Ramalakshmi Venkateswaran1, Kannan Ross2, Kenny Robert3, Kadhirvel4
Solitary nodule of thyroid has increased in incidence in the present day as compared to two decades before. Because of possibility of malignancy, some clinicians especially those in surgical subspecialties recommended that all nodules have to be removed. This study aimed to determine the proportion of solitary nodule of thyroid in general population and in relation to age and sex, the proportion of solitary nodule of thyroid turning out to be multinodular goiter, the proportion of euthyroid, hyperthyroid or hypothyroid states in patients presenting with solitary nodule of thyroid to study the role of FNAC in the management of solitary nodule of thyroid and to determine the incidence of neoplastic and nonneoplastic conditions as a cause of solitary nodule of thyroid in Government Royapettah Hospital, Chennai.
MATERIALS AND METHODS
This prospective study includes 50 patients presenting in Government Royapettah Hospital, Chennai, who were clinically diagnosed as solitary nodule of thyroid between November 2014 to September 2015. All patients were admitted and were subjected to thyroid profile, USG and FNAC. All patients were operated appropriately depending on the FNAC report. Histopathological examination of the operated specimen was done for all the patients. Depending on the histopathological report, appropriate postoperative therapies were administered to all the patients and all the patients were followed up appropriately.
Commonest presentation of solitary thyroid nodule was asymptomatic. The peak incidence of solitary nodule was observed in 3rd to 5th decade constituting 60% of the cases studied. Females predominated in number over males in occurrence of solitary nodule in ratio of 1:5.25. 33% of all clinically solitary nodule turned out to be multinodular goiter. The common causes of solitary nodule was MNG (26%), follicular adenoma (24%), adenomatous goiter (24%). 95% of cases presented with euthyroid state. Incidence of malignancy in solitary thyroid nodule was 18%. Male-to-female ratio in case of malignant nodule was 1:5. Incidence of carcinoma in males presenting as solitary nodule was higher (16.67%) compared to that of females (10.20%). The most common cause of malignancy was papillary carcinoma (55%) followed by follicular carcinoma (45%).

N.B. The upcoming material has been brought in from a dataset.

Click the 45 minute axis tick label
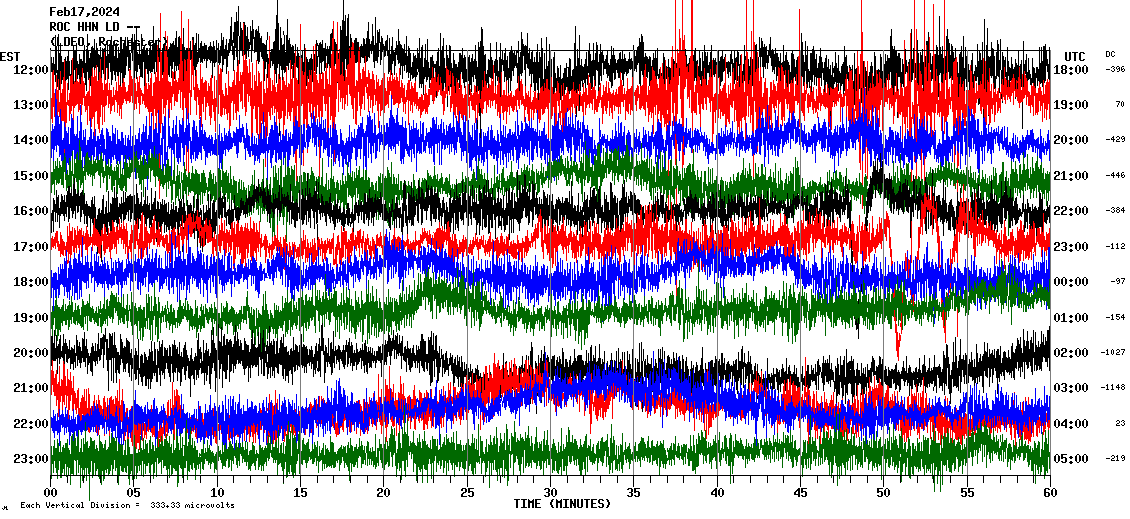The width and height of the screenshot is (1130, 519). click(800, 493)
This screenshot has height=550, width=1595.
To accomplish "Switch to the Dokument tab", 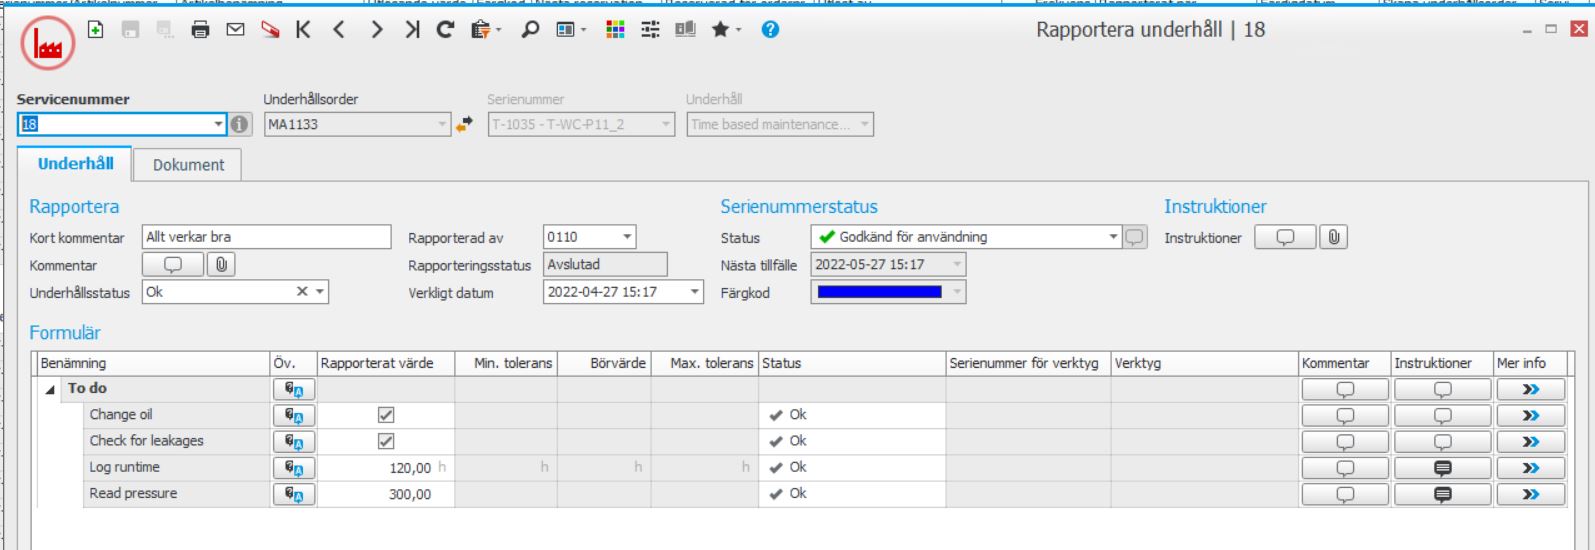I will (188, 165).
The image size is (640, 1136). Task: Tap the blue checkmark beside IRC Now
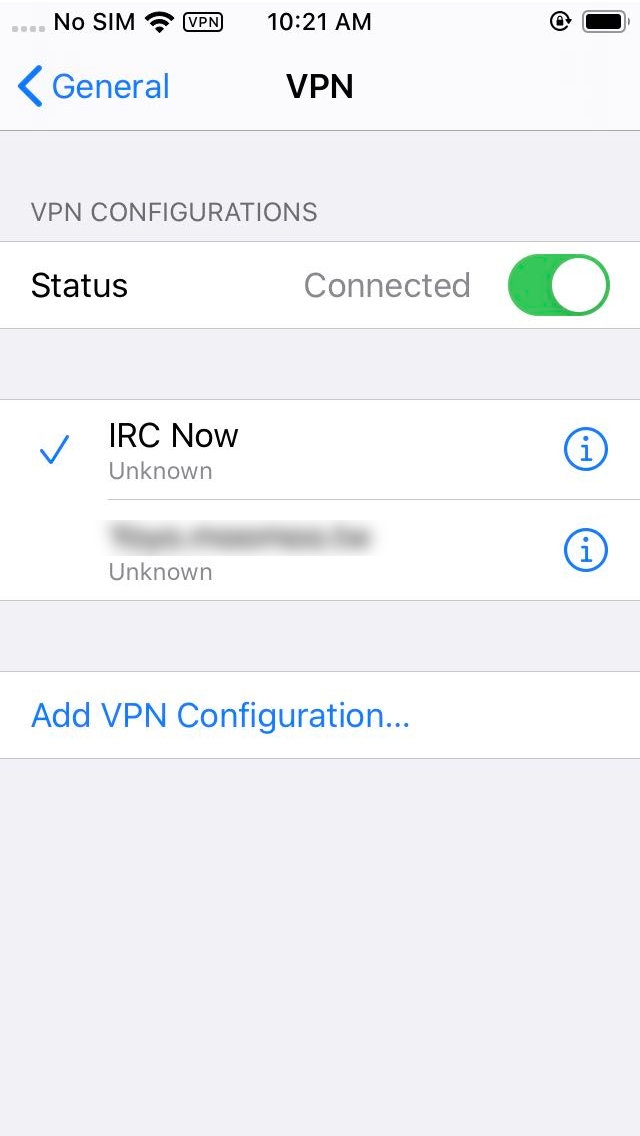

Solitary nodule of thyroid is more common in 3rd to 5th decades. Solitary nodule of thyroid are more common in females. Most of the patients presenting with solitary nodule of thyroid are euthyroid and only a small percentage of patient with toxicity or hypothyroidism. USG can be accurately used to detect patients with multinodular goiter who clinically present as solitary nodule of thyroid. Common causes of solitary nodule of thyroid are MNG, follicular adenoma and adenomatous goiter. Incidence of malignancy in male patients presenting with solitary nodule of thyroid is more when compared to female. The most common cause of malignancy in solitary nodule is papillary carcinoma followed by follicular carcinoma.